What will happen to the Millennium Villages after the MDG's expire? Will the program be sustained at its current level or are there any plans for expansion?
The MVs will be evaluated at the end of 2015, and we will make course corrections and improvements as needed in several national programs underway to scale up the MV model. So the basic notion of using community-based rural development will continue past 2015, for sure. It's working in many powerful ways, but will have even clearer evidence in 2015 on many important detailed issues.
Do you see the world shifting to a more eastern centred focus? By this I mean, the BRICS and the rising economic powers of the east will rise high enough to not be so dependant on the west?
This could also values, like suggested by Kishore Mahbuban
Yes, the center of gravity of the world economy is tending to shift from the North Atlantic, where it's been for centuries, to the Indian Ocean and the Pacific Basin. The rise of China is a great game changer, together with the economic strength of Japan, Korea, Singapore, and others.
Prof. Sachs: Thank u for the work of EI at Columbia re Larry Burns and Autonomous Vehicle. Q: How can we go in direction of shared fleets as modelled in 2012/2013 Study from EI by Burns et al, RATHER than everybody owning. We are projecting 5.9B vehicles to provide VMT after 2100 (when peak pop.=9B) if world achieves its claimed "aspiration" to "be like Americans"). We are working models showing the world can have "american levels" of VMT with a world fleet not much larger than now if a significant % were shared (instead of owned) as modelled by Burns.

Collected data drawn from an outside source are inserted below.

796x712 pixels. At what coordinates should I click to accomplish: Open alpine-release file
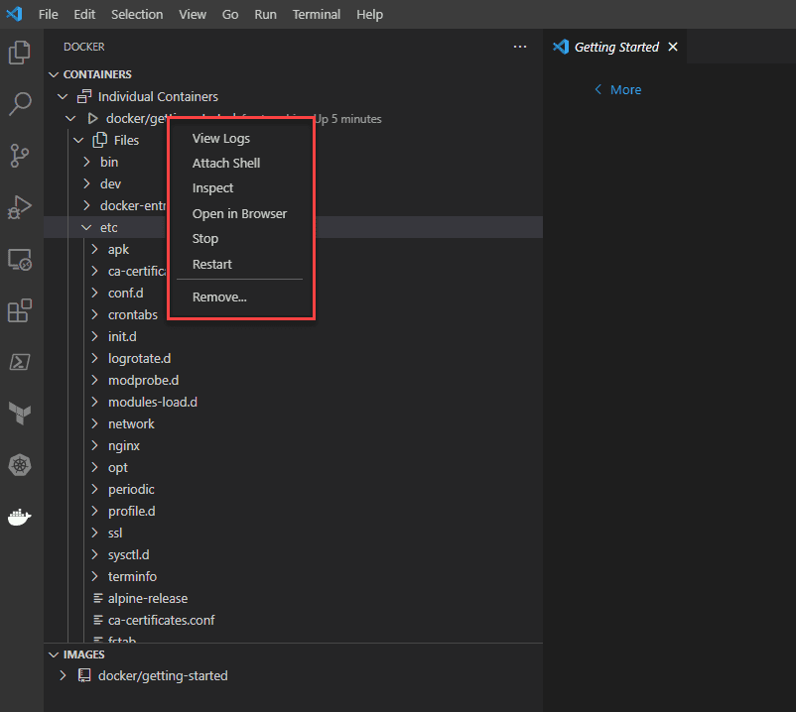(147, 599)
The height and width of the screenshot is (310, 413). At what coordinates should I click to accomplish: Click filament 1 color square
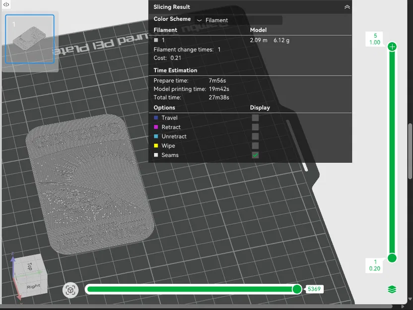[x=156, y=40]
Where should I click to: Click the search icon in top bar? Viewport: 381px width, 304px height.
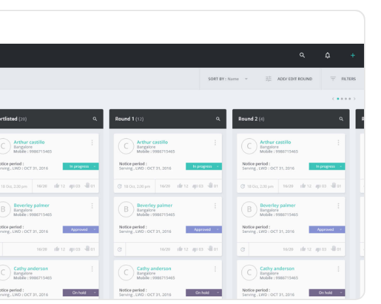pyautogui.click(x=302, y=55)
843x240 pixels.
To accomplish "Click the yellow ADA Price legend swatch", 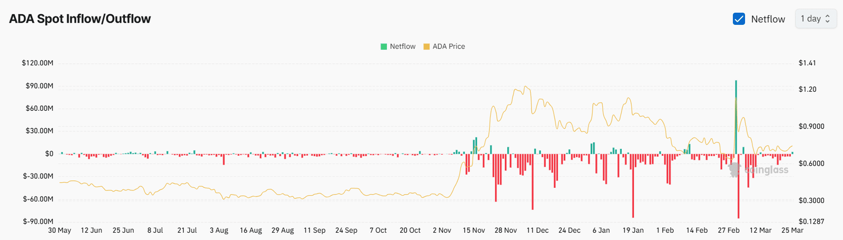I will pos(426,46).
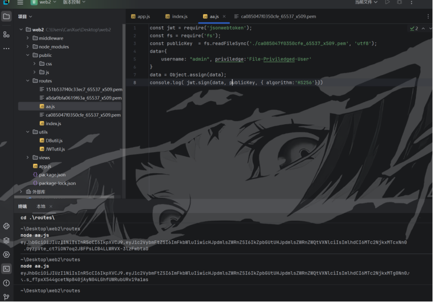The image size is (433, 302).
Task: Collapse the routes folder
Action: [x=28, y=81]
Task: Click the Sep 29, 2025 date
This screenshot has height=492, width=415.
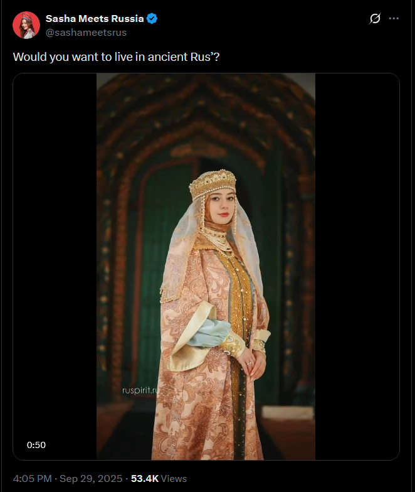Action: point(91,478)
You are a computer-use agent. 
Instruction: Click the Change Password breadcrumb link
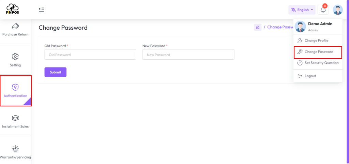(x=280, y=27)
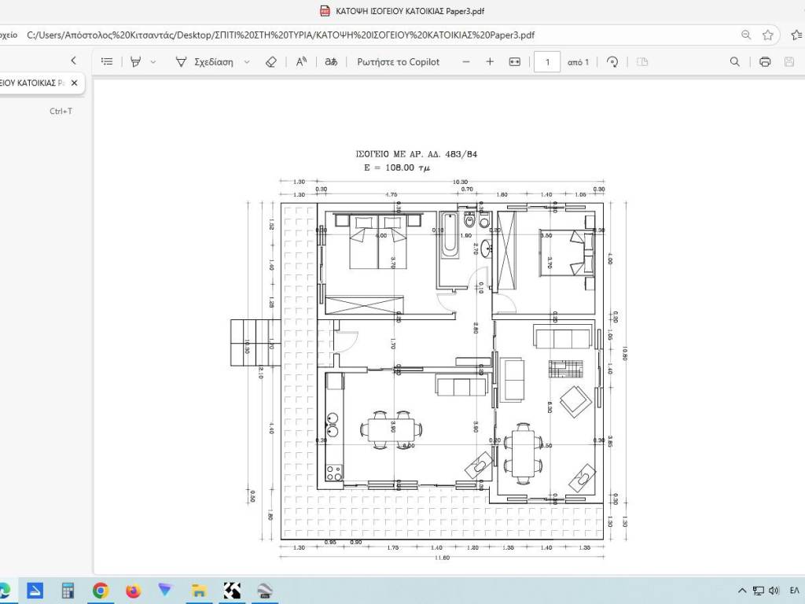Switch to the ΚΑΤΟΨΗ ΙΣΟΓΕΙΟΥ ΚΑΤΟΙΚΙΑΣ tab

[x=31, y=83]
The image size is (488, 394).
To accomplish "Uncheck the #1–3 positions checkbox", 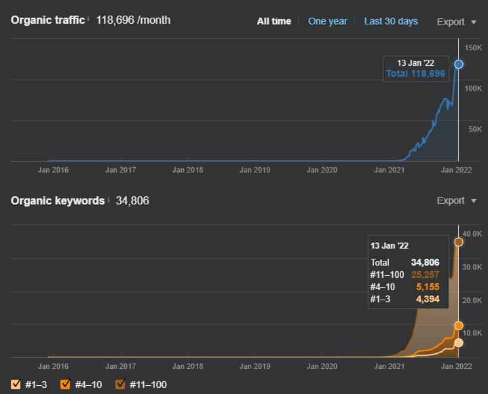I will point(16,384).
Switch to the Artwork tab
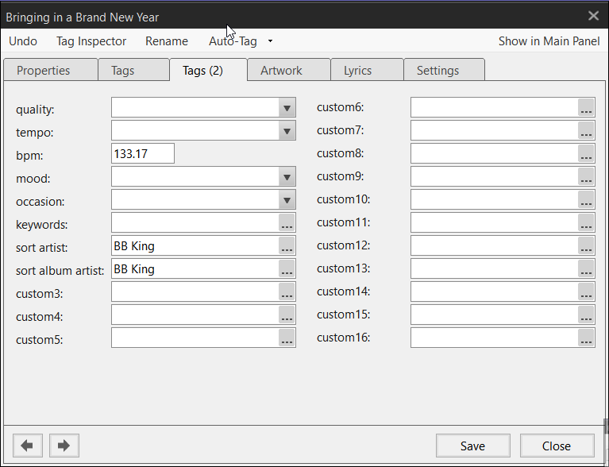The height and width of the screenshot is (467, 609). coord(281,71)
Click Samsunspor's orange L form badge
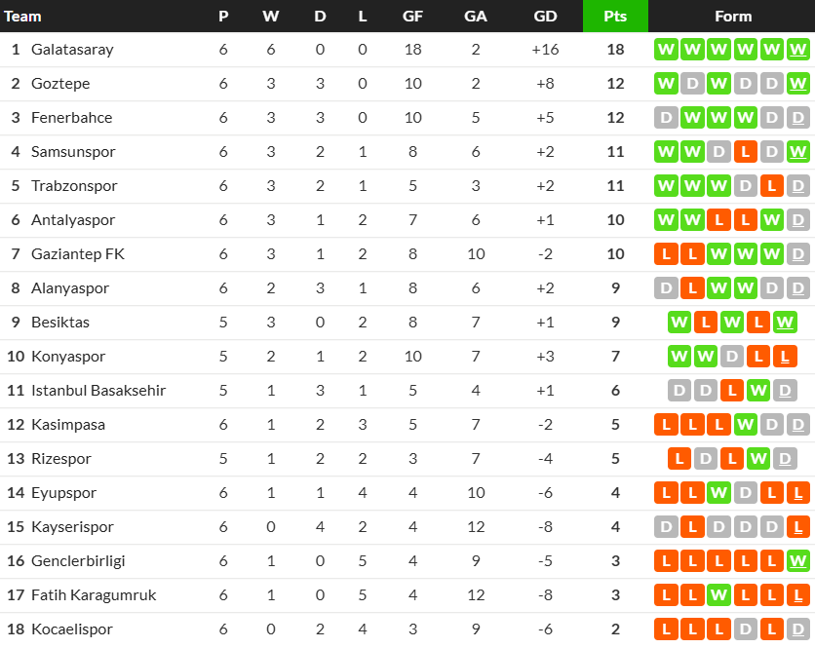This screenshot has width=815, height=648. 745,152
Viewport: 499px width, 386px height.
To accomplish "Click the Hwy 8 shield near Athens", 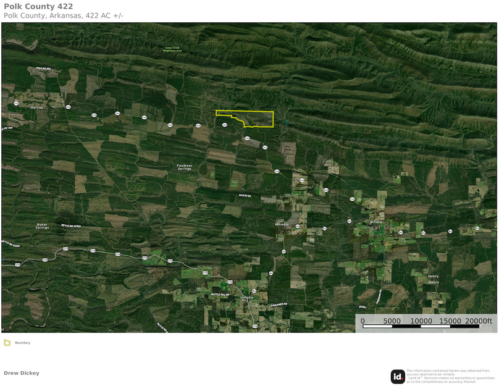I will 400,232.
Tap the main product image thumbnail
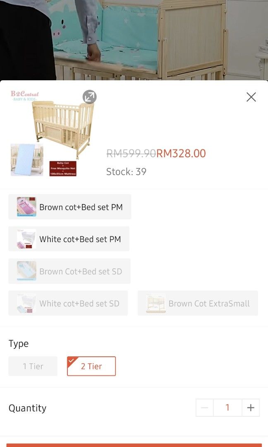The image size is (268, 447). 50,132
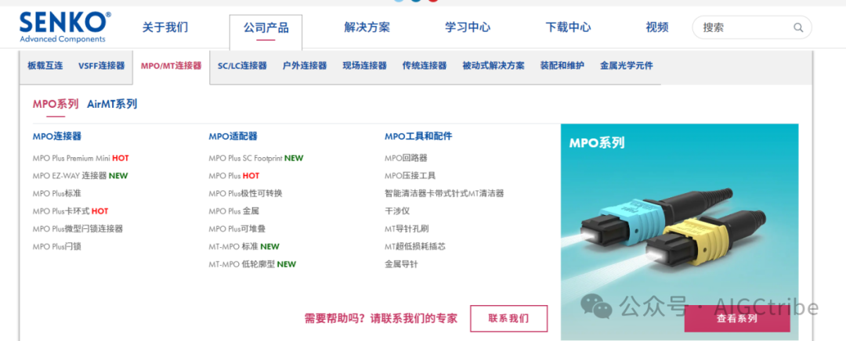Open MT-MPO 低轮廓型 link

(242, 264)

Bravo, yes we need new business models of shared vehicles, like the electric zip cars that are now starting in many places. In Paris, this is already well advanced I'm told.
When the government or culture in an area does not support elimination of poverty, have you seen other ways to make substantial progress, or is the government/leadership really the key to success or failure?
Government is necessary. The tools of policy (taxes, regulation, public subsidies of science, public investment) are indispensable. They are not the only things that matter, but without government, broad-based and sustained development is not really possible. Of course, governments do not need to be perfect. Thank goodness!!!
Your book "economics for a crowded planet" was the reason I went to study economics at university!
My question is how would you go convincing corporations that are fixed on increasing the value of their stocks, to actually care about the environment?
Many companies are already on side I'm happy to say. They see the future, and also the need to protect their reputations. Many CEOs actually want to do good. We still have to get more oil companies on board, that's for sure. And we need a sound regulatory policy in any event.
on a lighter note - what are some of your favorite novels?
The most recent, wonderful, piece of fiction I just read was R.U.R. (Rossum's Universal Robots) by Karel Capek. He was a hundred years ahead of his time, but the time of robots has arrived!
Dr. Sachs, what are your thoughts about birth control and how it affects countries, positively or negatively, struggling with poverty?
Voluntary fertility reduction, with universal voluntary access to birth control methods, plays an important role for helping poor households to escape from poverty and for overall economic development.
Hi Mr. Sachs. I go to Fieldston and I heard incredible things about your graduation speech. My question is pretty simple. Are you optimistic about the future of the United States economically?
Thanks. I had so much fun that Graduation Day at Fieldston! Yes, I am optimistic. I am very happy that our new Mayor Bill de Blasio is taking on some of the great challenges facing NYC (and the country). Say hi to your great teachers at Fieldston for me!!!
What do you think are the most important aspects that we need to take up in the United Nations post-2015 development agenda?
The key is to establish a set of Sustainable Development Goals (SDGs) that cover all three major areas of sustainable development: economic development (including the end of poverty); social inclusion and lower inequality; and environmental protection. I'm hoping for a set of 10 concise SDGs to help guide the world during 2015-2030.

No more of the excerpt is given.